*Assigned task*
Copy exactly. Begin at the line containing "The height and" and stop at the last line of the entries, omitting any pictures.

*Records shown*
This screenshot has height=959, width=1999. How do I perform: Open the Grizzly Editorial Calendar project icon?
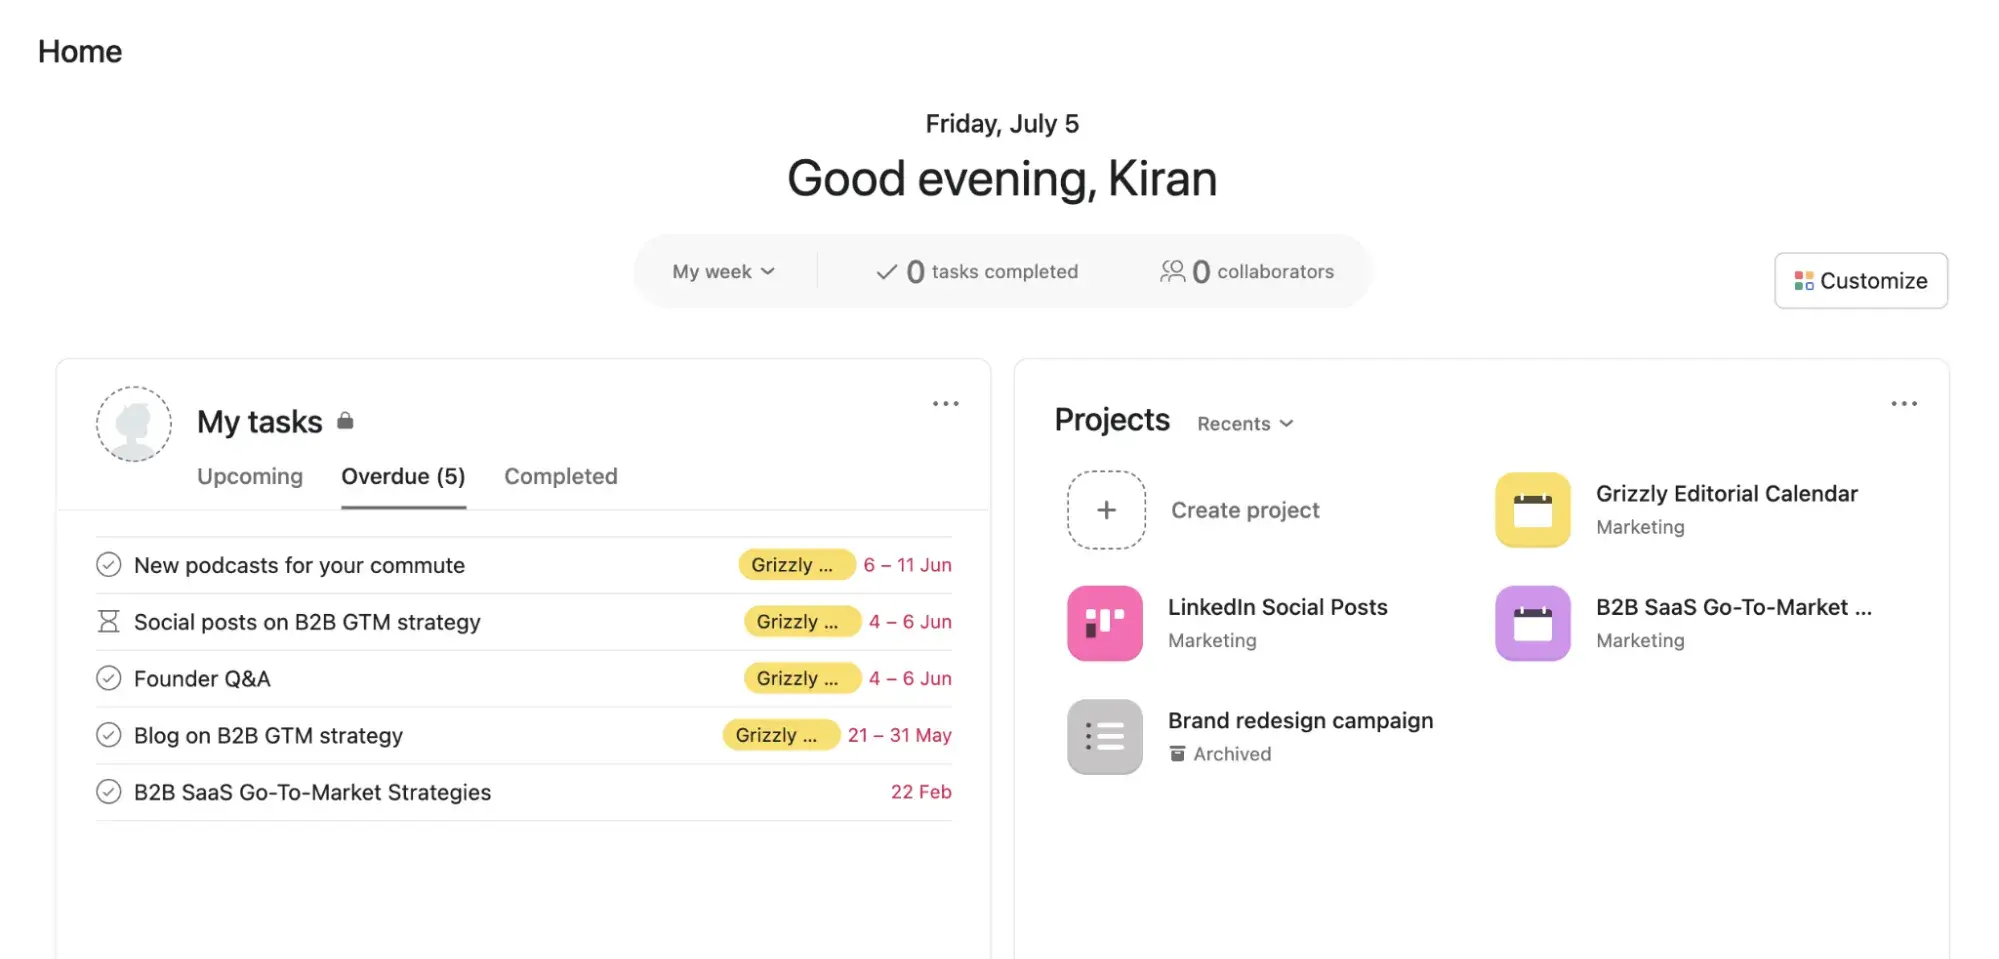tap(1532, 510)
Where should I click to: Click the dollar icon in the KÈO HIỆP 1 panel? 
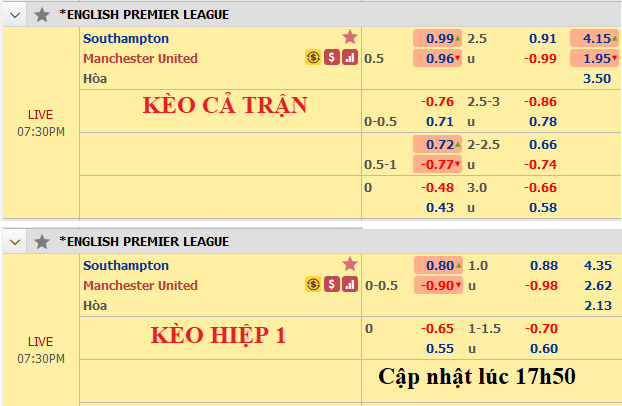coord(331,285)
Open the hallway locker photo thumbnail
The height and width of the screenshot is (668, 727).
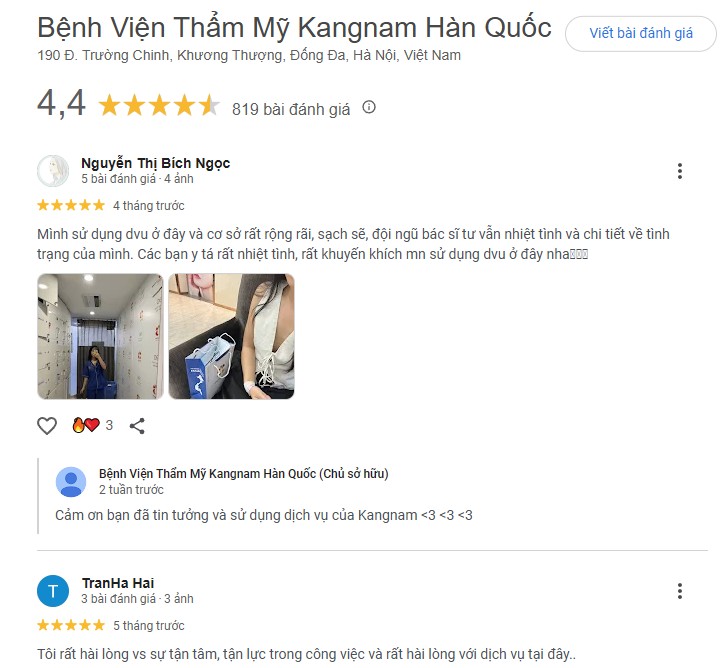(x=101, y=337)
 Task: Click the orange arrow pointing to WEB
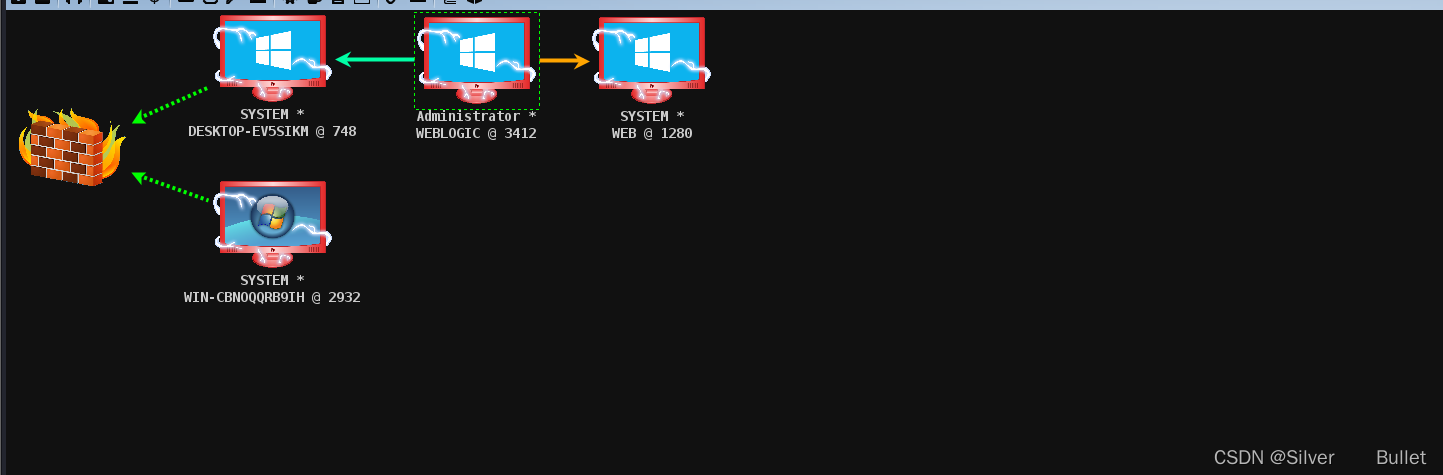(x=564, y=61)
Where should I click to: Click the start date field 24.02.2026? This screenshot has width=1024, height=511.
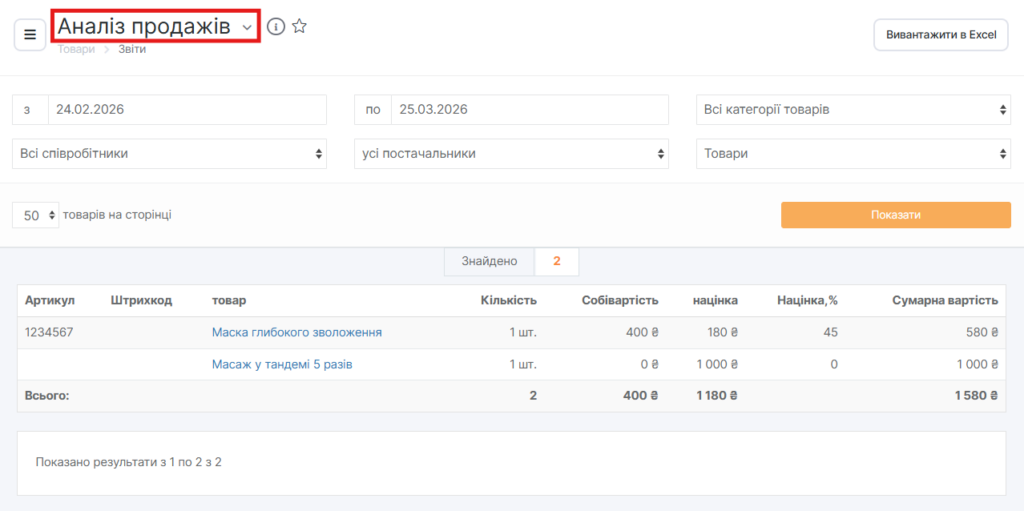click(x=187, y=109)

*Task response*
The height and width of the screenshot is (668, 727).
(x=101, y=337)
 Task: Click the orange arrow pointing to WEB
(x=564, y=61)
Where should I click to: Click the start date field 24.02.2026? This screenshot has width=1024, height=511.
click(x=187, y=109)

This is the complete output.